M. Bara. - Faisons les choses sérieusement.

- Voix à droite : Continuons.

Article 93

« Art. 93. Traitements de l'inspecteur général des écoles normales d'instituteurs et d'institutrices, de l'inspectrice des écoles normales d'institutrices et des inspecteurs provinciaux de l'enseignement primaire : fr. 59,200. »

(page 942) M. Pirmez. - Messieurs, le catalogue des livres destinés aux bibliothèques des écoles normales, qui a été si amèrement blâmé par M. le ministre de l'intérieur, a été préparé par le fonctionnaire dont le titre se trouve en tête de l'article du budget que nous discutons ; ce n'est pas, que je sache, un homme de parti. Depuis l'origine, il est à la tête de l'inspection des écoles normales, il a une longue expérience, des connaissances variées et il présentait aussi les garanties les plus complètes pour la rédaction du catalogue dont il s'agit.
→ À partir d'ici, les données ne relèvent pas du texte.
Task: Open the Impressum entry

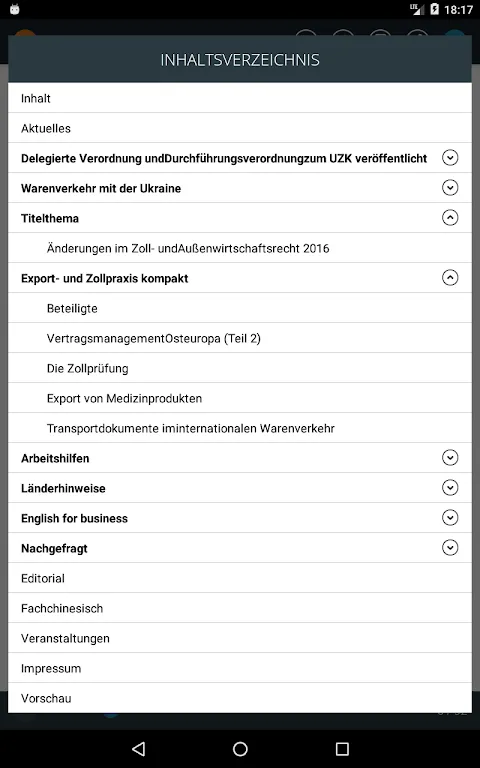Action: point(240,668)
Je ne fais pas cette observation pour abriter ma responsabilité ; je la conserve entière ; car je déclare avoir moi-même revu le catalogue.

Pour comprendre combien la mesure d'annulation prise par M. le ministre se justifie peu, il faut connaître le système que l'administration a adopté pour le choix des livres à faire figurer aux bibliothèques.

Le catalogue, dressé comme je viens de le dire, a été envoyé aux directeurs des écoles normales, qui pouvaient choisir un tiers en valeur des ouvrages qui y figurent.

Dans les deux années prochaines, ils devaient être appelés à choisir la même quantité de livres et le catalogue devait être, à cette fin, complété pour que le choix fût toujours possible.

Que pouvait-on dès lors craindre ?

Il y avait, après les soins à donner à la confection du catalogue, le choix des directeurs qui devaient écarter les ouvrages qui leur paraissaient le moins convenir à leurs élèves.

M. le ministre de l'intérieur regrette-t-il l'absence de certains livres ? Il pouvait les ajouter en complétant le catalogue pour les choix ultérieurs a faire.

Comment, dès lors, justifier la décision de M. le ministre de l'intérieur, qui empêche la bibliothèque de se former ?

Pour moi, je n'y trouve qu'une raison, dont M. le ministre n'a pas voulu accepter la responsabilité, il a voulu donner satisfaction à certaines exigences qui vont très loin quand il s'agit de proscription de livres.

Il ne peut pas y avoir d'autres motifs.

En tout cas, M. le ministre de l'intérieur a un devoir à remplir : c'est de justifier la mesure qu'il a prise, non pas en abritant sa responsabilité derrière un article de revue, mais en désignant, dans le catalogue, les ouvrages qui ne conviennent pas.

Je demande que M. le ministre de l'intérieur fasse imprimer le catalogue aux Annales parlementaires, et, le catalogue étant sous les yeux des membres de cette Chambre, que l'honorable M. Kervyn nous indique dans la séance de demain quels sont les ouvrages dont il ne veut pas.

- Personne ne demandant plus la parole, l'article 93 est mis aux voix et adopté.

(Articles 94 à 98

« Art. 94. Frais de bureau de l'inspecteur général des écoles normales et des inspecteurs provinciaux de l'enseignement primaire : fr. 19,000. »

- Adopté.


« Art. 95. Indemnités aux inspecteurs diocésains et aux inspecteurs cantonaux ecclésiastiques des écoles primaires : fr. 54,000. »

- Adopté.


« Art. 96. Personnel des écoles normales de l'Etat et des sections normales primaires établies près des écoles moyennes ; traitements et indemnités : fr. 114,000. »

- Adopté.


« Art. 97. Traitements de disponibilité pour des professeurs des établissements normaux de l'Etat ; charge extraordinaire : fr. 5,170. »

- Adopté.


« Art. 98. Subventions des écoles normales agréées pour la formation d'institutrices : fr. 45,000. »

M. Vandenpeereboom. - Je demanderai à M. le ministre de l'intérieur si ce ne serait pas à cet article qu'il compte rattacher son amendement pour les écoles de filles.

M. Kervyn de Lettenhove, ministre de l'intérieur. - C'est à l'article 99.

M. Vandenpeereboom. - Je me permets de faire cette observation pour que M. le ministre ne l'oublie pas.

- Le chiffre est adopté.

- Voix nombreuses. - A demain !

M. le président. - La discussion est remise à demain.

- La séance est levée à 10 heures et demie.